*** Provided records Section Begins ***

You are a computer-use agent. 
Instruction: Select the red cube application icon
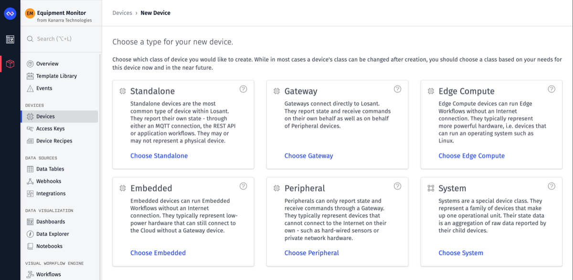(x=10, y=64)
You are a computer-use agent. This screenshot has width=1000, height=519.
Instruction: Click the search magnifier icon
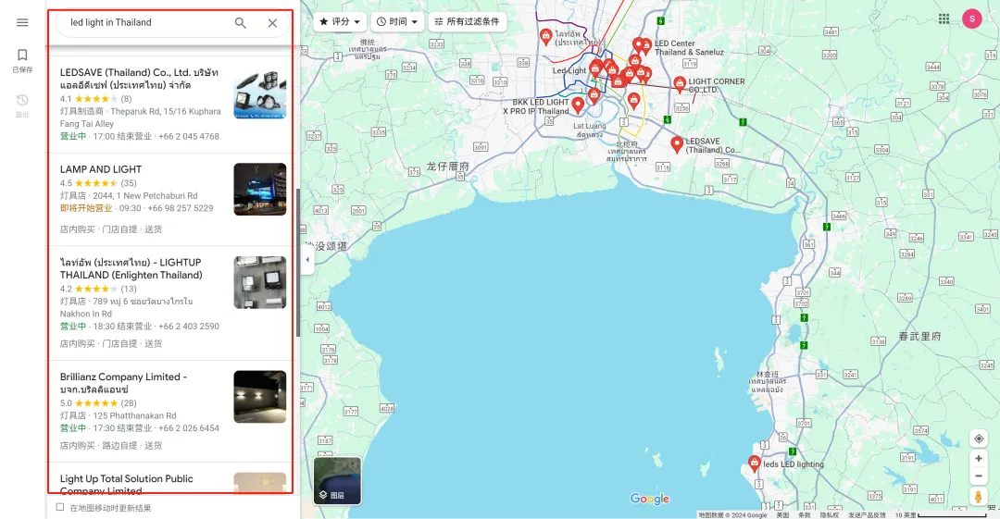241,23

*** Provided records Section Ends ***

_Problem statement:_ When you reproduce the data shown above, keep each line exact and omit every picture.

_Answer section:_
You are a computer-use agent. 
Instruction: Select the red cube application icon
(x=10, y=64)
You are a computer-use agent. This screenshot has width=1000, height=519.
Instruction: Click the search magnifier icon
241,23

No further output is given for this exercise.